I have a dream that one day on the red hills of Georgia the sons of former slaves and the sons of former slave owners will be able to sit down together at the table of brotherhood. …
I have a dream that my four little children will one day live in a nation where they will not be judged by the color of their skin but by the content of their character.
I have a dream today.
A Lasting Impact
King's voice is still remembered today in peaceful marches and presentations. At the Million Man March in 1995, Martin Luther King III echoed the words of his father, and emphasized fulfilling the dream of equality.
Many organizations, including the National Association for the Advancement of Colored People, continue working to uphold King’s vision.
And each year, people across the country honor King and his ideals on the third Monday every January, often through volunteerism and community service.
Creating a Holiday
It wasn’t easy to create the first private citizen’s federal holiday. Prior to King, federal holidays had been in honor of presidents, and it took a few attempts to create one for King. Not only did more than six million Americans sign a petition in favor of the holiday, but entertainment legend Stevie Wonder even wrote his hit song, “Happy Birthday,” in support of a holiday for King.
President Ronald Reagan signed the bill into law in 1983, and it was celebrated as a federal holiday in 1986. As with any federal holiday, states have the right to choose which occasions to officially celebrate. Initially, only 17 states adopted the holiday, but over the years more states followed suit, with all 50 celebrating the day by the year 2000. While King’s birthday was on January 15, the day is celebrated on the third Monday in January each year.
How Do I Celebrate Martin Luther King Jr. Day?
One of the most notable ways to honor this day is through educating yourself about Dr. King, as well as serving your community. MLK Day is specifically designated as a National Day of Service, and empowers individuals to support and improve their communities, while strengthening bonds and finding solutions.
Volunteer Your Time
Volunteer opportunities are endless! Local senior homes would love to have visitors and assistance, and your local food pantry, homeless shelter, or other service-oriented organization would appreciate your donation and support.
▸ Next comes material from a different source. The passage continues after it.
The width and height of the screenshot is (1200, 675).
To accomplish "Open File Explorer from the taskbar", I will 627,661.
If you live near one of these major cities in Pennsylvania, check out some of these suggestions:
Attend Special Events and Exhibits
Perhaps you would rather partake in the Philadelphia Bell Ringing Ceremony at Independence Hall. Mrs. King was the chairperson of Martin Luther King Jr. Federal Holiday Commission, and originally requested this ceremony in order to launch the holiday. In fact, many students across the country make their own versions of the Liberty Bell, symbolizing freedom, independence, and honoring Dr. King’s famous speech.
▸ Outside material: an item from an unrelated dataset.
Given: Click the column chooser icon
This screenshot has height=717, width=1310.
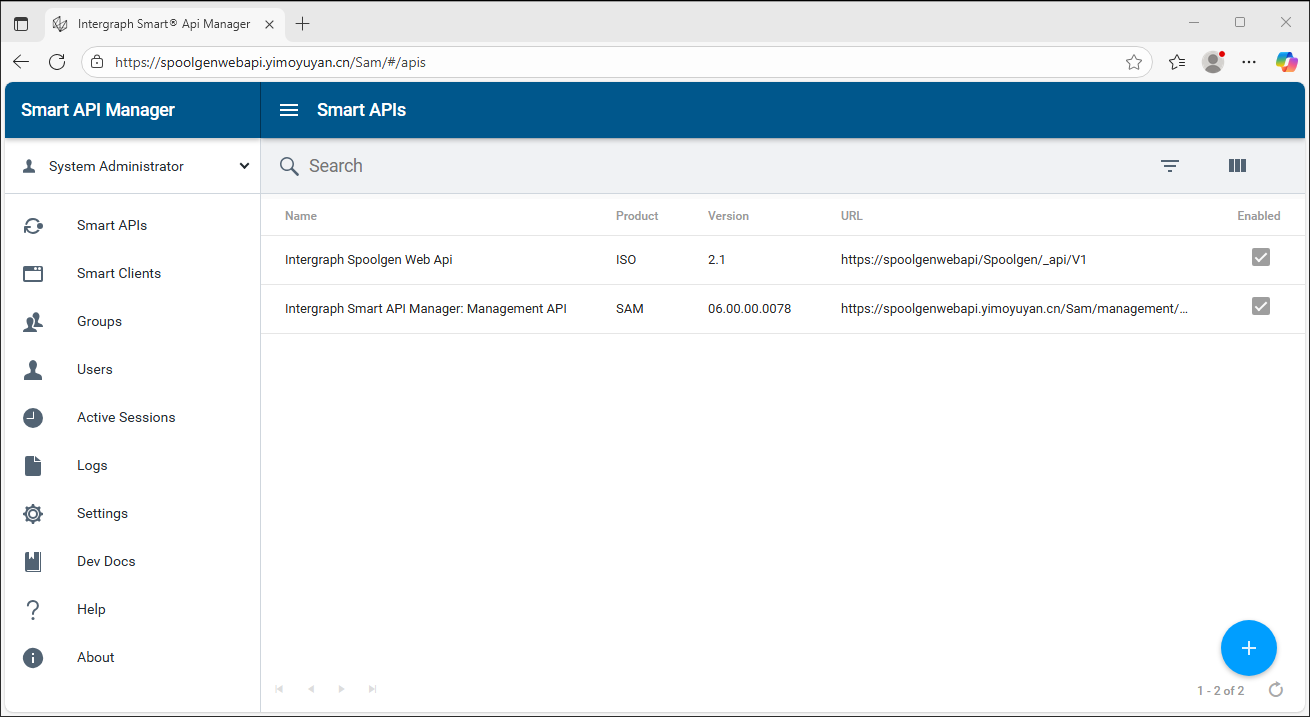Looking at the screenshot, I should click(x=1237, y=166).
Many museums have special programming on Martin Luther King Jr. Day — such as the Museum of the American Revolution — and some even offer free admission. Check with your local museum for information on tickets.
In Pittsburgh, you can enjoy not only events at the Children’s Museum of Pittsburgh, but also concerts, such as the Let Freedom Sing celebration. If you prefer to honor Dr. King from home, tune into the annual “King for a Day” program on SLB Radio.
Explore On Your Own
Want to conduct some research of your own? There are many books and movies that honor Dr. King and other notable figures of the Civil Rights Movement, such as The Promise and the Dream, The Heavens Might Crack, Selma, King in the Wilderness, and more. For younger students, consider books such as March On - The Day My Brother Martin Changed the World, Martin's Big Words: The Life of Dr. Martin Luther King, Jr., Freedom on the Menu, Rosa, or Freedom Summer.
Martin Luther King Jr. Day is one of the most notable days to give back and help others, in the spirit of Dr. King’s pursuit of civil rights. Whether you’re volunteering at a food pantry, learning more about Dr. King’s life, or making your own Liberty Bell in honor of his call to “let freedom ring,” spend this holiday reflecting on liberty for everyone — and how you can play a part!